I grew up on a farm but rarely worked fulltime on one. So many minutes to just observe and basically unwind a bit again. Sure, some tasks are physically exhausting but a good farmer doesn't do that without timing it well. What kind of farm was it? Mine was focussed on milking sheeps. Hardest job i did was in a shrimp processing factory. Monotonous, incredibly stinky and it could be heavy too depending on where they put you to work. First years i worked there i had to go by bicycle as well. Slept real good on those nights :-D
Yup, farm work. Baling hay, picking stones, pitching manure, pitching silage, etc. But working for a nonunion factory that made idler arms for army tanks runs a close second. I ran a radial-arm drill press and had to lift one hundred and five-pound parts onto it, and then slap a forty-five pound steel plate onto that.

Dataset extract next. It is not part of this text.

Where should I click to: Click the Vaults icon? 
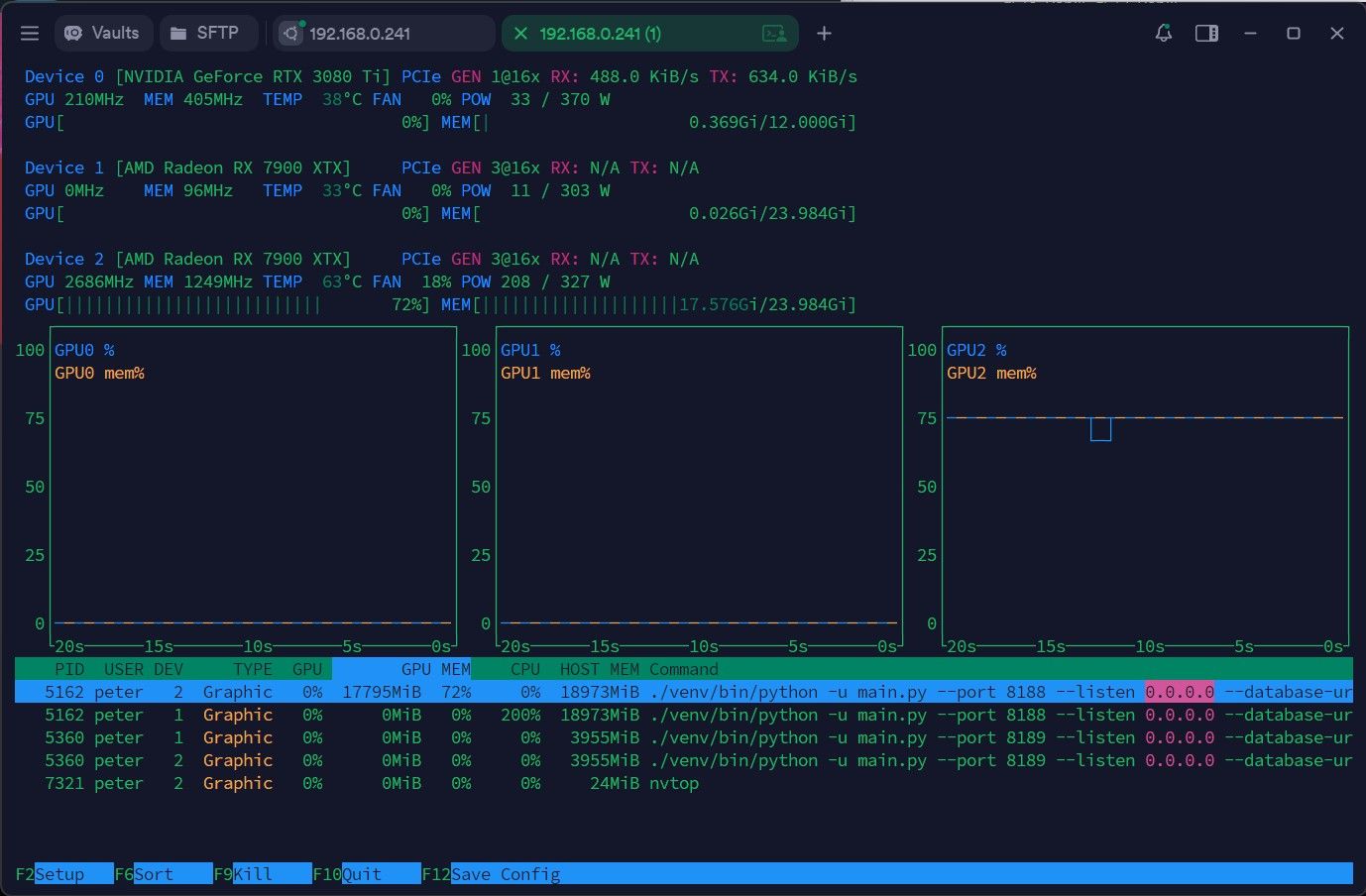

Is the hardest work we have done, the work we hated the most? For me sometimes that became true. Loading 3000 lbs of furniture twice a day for a moving company in 94 degree weather ( 2 years ). Installing by myself, 100 lb wall cabinets, and putting a 12 ft counter top together to create a "kitchen" ( 8 years ). Digging/chopping tree stumps out that were 2 ft ( or better ) in diameter, to create a fertile garden space ( 2 years ). Some of those I did hate at times. But, every year I now gather about 5 chords of wood from our forest. Cutting the trees down a year before you use them, cutting them to length, loading them onto a tractor wood trailer. Unloading them, and splitting the larger logs, and then stacking every log into a row to make a fitting pile, and then go out everyday and use a wheel barrow to fill with logs to bring into the house. Then load the stove, and wake up five hours later to load it again. I love this work, have done it close to 30 years, and did it again this year at the young age of 64 with a bad back and knee. And I still Love it.